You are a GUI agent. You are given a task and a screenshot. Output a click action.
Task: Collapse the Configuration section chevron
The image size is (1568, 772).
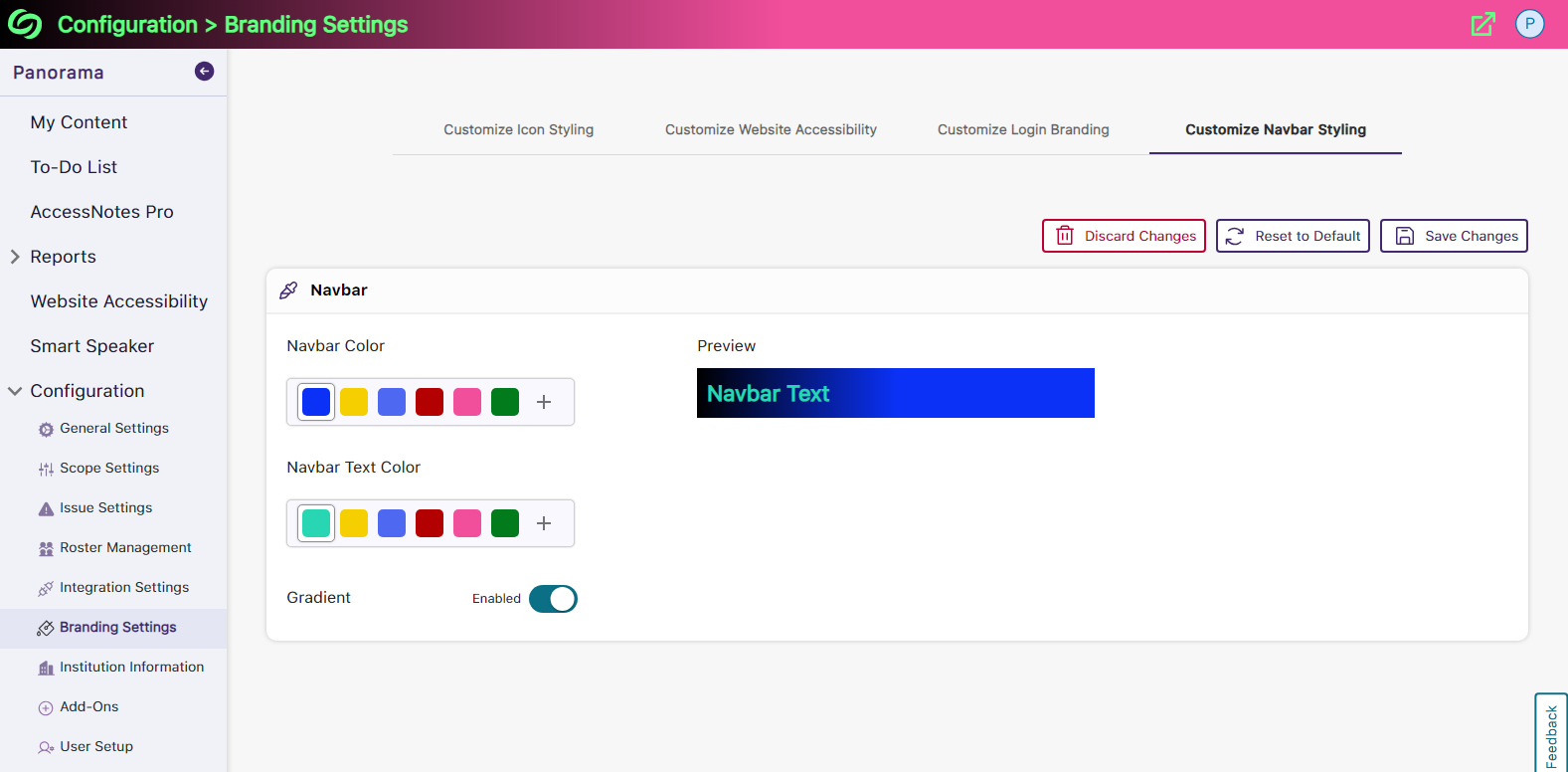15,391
==
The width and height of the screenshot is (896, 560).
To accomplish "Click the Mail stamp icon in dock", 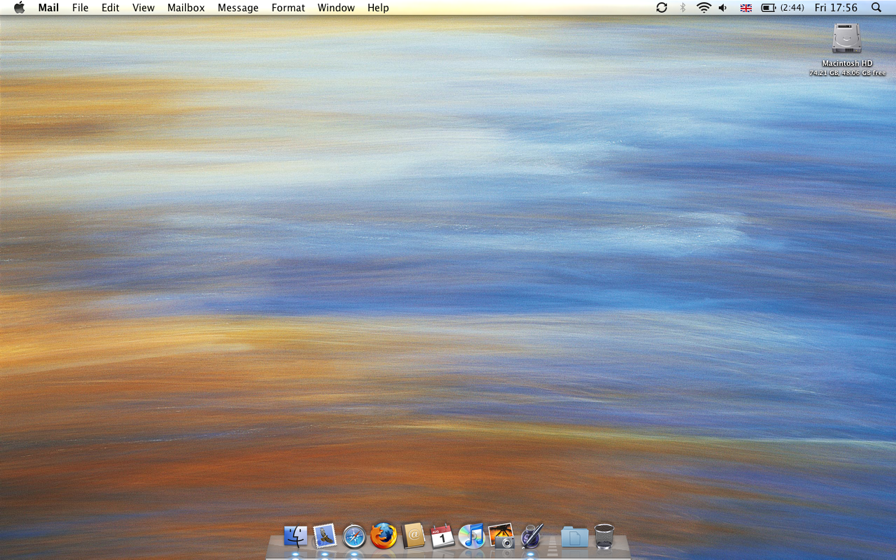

_Task to complete_: Copy here each line of the preceding records with "screenshot" in it.

_Solution_:
You are a GUI agent. You are given a task and a screenshot. Output a click action.
The width and height of the screenshot is (896, 560).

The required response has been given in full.